La position de Jean-Fabien Spitz est claire et radicale : il est impossible de construire une notion de responsabilité individuelle cohérente pour les questions de justice sociale indépendamment d’un régime de justice. "La responsabilité est elle-même une notion sociale7." La responsabilité n’est pas préinstitutionnelle, bien au contraire cela n’a un sens de parler de responsabilité qu’en rapport avec des institutions. "[Il] est absurde de demander de quoi nous sommes responsables en tant que personnes séparées et cette approche doit être abandonnée au profit d’une interrogation sur la manière de construire équitablement la règle qui attribue aux individus les conséquences de certaines de leurs actions7" : cette règle "répartit les conséquences des actions individuelles entre celles dont les auteurs doivent personnellement assumer les conséquences et celles dont, au contraire, ils n’ont pas à assumer les conséquences9".



Comme dans la théorie de la justice comme équité de John Rawls, les critères de justice n’ont pas à être établis en fonction de la responsabilité individuelle ; ils doivent avoir une validité indépendante. Si l’on fait dépendre la justice de l’abolition du hasard, on confond contingent et illégitime, et on postule que le hasard ne peut pas engendrer d’égalité. Pour éviter ces paralogismes et ceux qui découlent de la distinction entre choix et hasard, il faut utiliser un critère indépendant pour déterminer ce qui est juste. "Ce qui est contestable, ce n’est donc pas que la répartition soit due au hasard mais le fait que la répartition soit injuste et elle n’est pas injuste parce qu’elle est due au hasard : elle l’est parce qu’elle ne satisfait pas à un principe qui serait accepté par tous derrière le voile d’ignorance.10" La théorie rawlsienne fournit des exemples de principes de justice dont la validité est indépendante. Ainsi, selon cette théorie, on acceptera les inégalités si et seulement si elles sont à l’avantage mutuel.

Les travaux précédents de Spitz suggèrent une autre justification indépendante du principe d’égalité. L’égalité n’est pas avant tout l’égale distribution des ressources, comme le modèle libéral porte à le croire, elle est une relation des hommes entre eux. L’égalité doit être recherchée parce qu’elle permet la non-domination.11 Cette justification issue de la tradition républicaine est une alternative à la justification libérale de la recherche de l’égalité.12 Aucune de ces deux théories ne prend appui sur une notion préinstitutionnelle de la responsabilité pour établir les principes de justice. C’est un critère indépendant qui permet la distinction entre système institutionnel juste et système institutionnel injuste. Cette indépendance permet de maintenir la distinction entre avoir le droit à quelque chose et mériter quelque chose : "La notion de mérite ne s’épuise pas dans celle de droit.13"

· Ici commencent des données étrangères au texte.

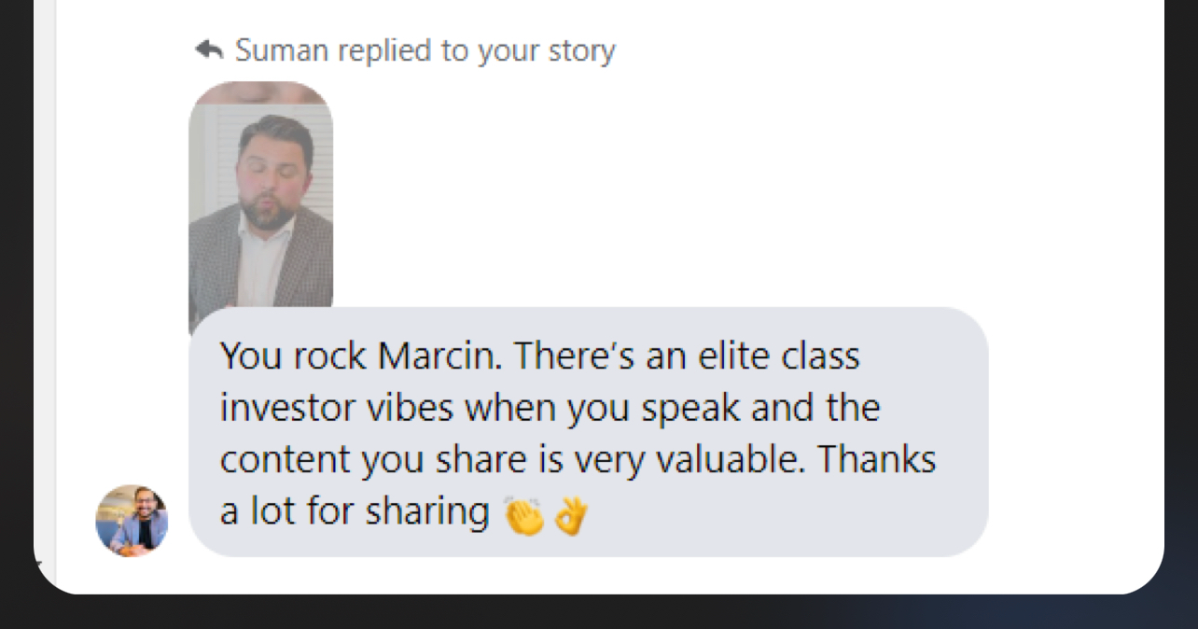Click the name "Suman" in reply header
The image size is (1198, 629).
pos(283,49)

Jean-Fabien Spitz reprend donc dans ce livre sa conception de l’idée égalitaire, et le lien de cette idée avec la liberté : "l’idée égalitaire n’est pas destinée à faire porter à chacun les conséquences de ses choix. Tout au contraire elle est destinée à faire en sorte que les individus demeurent égaux malgré la différence de leurs choix.14" L’exigence égalitaire doit être fondée indépendamment de la responsabilité. La responsabilité individuelle n’est pas un concept pertinent pour la justice distributive, par opposition à la justice rétributive, qui attribue les châtiments et les récompenses. Pour ce qui concerne la justice distributive, la responsabilité est une notion sociale et institutionnelle.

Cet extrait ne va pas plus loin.